Wait. Marriage Makes You Miserable?
The German Socio-Economic Panel (GSOEP) is a longitudinal study that's been tracking 12,000 households and 20,000 individuals since 1984. Each year, the members complete in-depth surveys tracking all sorts of data. Some of these gauge life satisfaction and keep the researchers up-to-date on major life changes. From this bounty of information, researchers have produced a number of intriguing findings, including the chart below:
What the graph shows is an increase in relative life satisfaction in the years before and leading up to marriage, but a marked decrease in the years following. Marriage, it would seem, is making people miserable.
But that, of course, is not necessarily true. If marriage really were so unpleasant, then far fewer people would be doing it. Instead, what the table more likely displays is the near futility of measuring life satisfaction with any sort of accuracy.
Let's look at the table a different way. Instead of interpreting a causal effect (which is incorrect), the graph may be more indicative of a decision-making heuristic at work. In other words, people are subconsciously taking a mental shortcut to assess overall life satisfaction, basing their opinion on easily retrievable information.
As explained by psychologist Daniel Kahneman, "...the score that you quickly assign to your life is determined by a small sample of highly available ideas, not by carefully weighting the domains of your life."
For example, in an amusing experiment conducted in 1983, a team led by noted psychologist Norbert Schwarz asked subjects to rate their overall life satisfaction on both sunny and rainy days. Those interviewed on a bright, sunny day reported being more satisfied with their lives in general compared with those interviewed on an overcast, rainy day.
In another, more sly experiment, Schwarz's team set up a situation whereby half of the subjects would -- by apparent luck -- discover a dime on a photocopy machine before being interviewed. Though the good fortune was meager by most standards, the respondents who stumbled upon it reported significantly higher life satisfaction than those who did not.

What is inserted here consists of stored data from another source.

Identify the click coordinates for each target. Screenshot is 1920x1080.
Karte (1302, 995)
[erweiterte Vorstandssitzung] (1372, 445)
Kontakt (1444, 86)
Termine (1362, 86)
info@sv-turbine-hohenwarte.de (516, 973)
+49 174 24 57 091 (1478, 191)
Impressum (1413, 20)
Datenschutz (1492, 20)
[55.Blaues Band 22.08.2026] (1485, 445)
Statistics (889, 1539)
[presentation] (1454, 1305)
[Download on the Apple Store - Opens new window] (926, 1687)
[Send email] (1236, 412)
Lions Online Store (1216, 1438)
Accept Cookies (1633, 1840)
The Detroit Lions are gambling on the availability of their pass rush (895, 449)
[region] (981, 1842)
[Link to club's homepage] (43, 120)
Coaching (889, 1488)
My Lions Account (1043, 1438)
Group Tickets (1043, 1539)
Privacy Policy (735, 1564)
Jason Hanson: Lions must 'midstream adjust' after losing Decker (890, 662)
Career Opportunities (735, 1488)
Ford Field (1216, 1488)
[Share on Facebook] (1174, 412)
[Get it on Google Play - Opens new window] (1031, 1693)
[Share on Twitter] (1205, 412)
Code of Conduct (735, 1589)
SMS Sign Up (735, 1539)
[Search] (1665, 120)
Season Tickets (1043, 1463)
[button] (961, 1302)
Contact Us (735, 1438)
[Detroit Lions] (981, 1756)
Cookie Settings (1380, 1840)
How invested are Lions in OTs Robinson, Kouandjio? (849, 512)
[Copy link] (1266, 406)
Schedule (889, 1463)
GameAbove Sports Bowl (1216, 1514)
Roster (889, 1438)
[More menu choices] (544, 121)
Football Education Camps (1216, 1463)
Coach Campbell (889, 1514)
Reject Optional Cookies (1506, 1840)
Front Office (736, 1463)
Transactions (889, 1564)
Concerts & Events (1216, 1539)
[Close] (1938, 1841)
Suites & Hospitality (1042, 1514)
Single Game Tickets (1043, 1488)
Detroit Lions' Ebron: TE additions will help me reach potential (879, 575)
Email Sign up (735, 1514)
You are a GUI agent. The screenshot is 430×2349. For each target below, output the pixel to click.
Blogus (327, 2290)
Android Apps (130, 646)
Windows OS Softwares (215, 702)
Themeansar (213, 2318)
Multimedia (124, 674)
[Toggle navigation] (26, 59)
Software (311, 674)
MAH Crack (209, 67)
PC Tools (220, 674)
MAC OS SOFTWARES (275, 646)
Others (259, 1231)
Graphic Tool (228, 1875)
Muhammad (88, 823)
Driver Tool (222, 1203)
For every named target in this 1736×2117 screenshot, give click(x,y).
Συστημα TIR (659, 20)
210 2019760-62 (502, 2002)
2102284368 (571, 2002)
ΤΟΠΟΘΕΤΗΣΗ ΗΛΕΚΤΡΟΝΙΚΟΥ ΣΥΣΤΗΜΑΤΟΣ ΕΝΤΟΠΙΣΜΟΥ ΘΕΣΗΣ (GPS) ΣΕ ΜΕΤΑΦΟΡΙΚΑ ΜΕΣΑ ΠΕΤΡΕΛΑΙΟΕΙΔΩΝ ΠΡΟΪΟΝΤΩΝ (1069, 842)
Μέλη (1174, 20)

These studies corroborate Kahneman's analysis: that people are fickle with their assessments of life satisfaction, basing such evaluations upon their current mood state. With this in mind, let's return to the marriage graph.
"People who recently married, or are expecting to marry in the near future, are likely to retrieve that fact when asked a general question about their life," Kahneman states. Since marriage -- by and large -- is viewed as a great boon, they will probably deem their lives more satisfying.
So, concludes Kahneman, "Figure 16 can be read as a graph of the likelihood that people will think of their recent or forthcoming marriage when asked about their life."
Hurray! Marriage is vindicated of causing abject misery!
Primary Source: Daniel Kahneman (25 October 2011). Thinking, Fast and Slow. Macmillan. ISBN 978-1-4299-6935-2.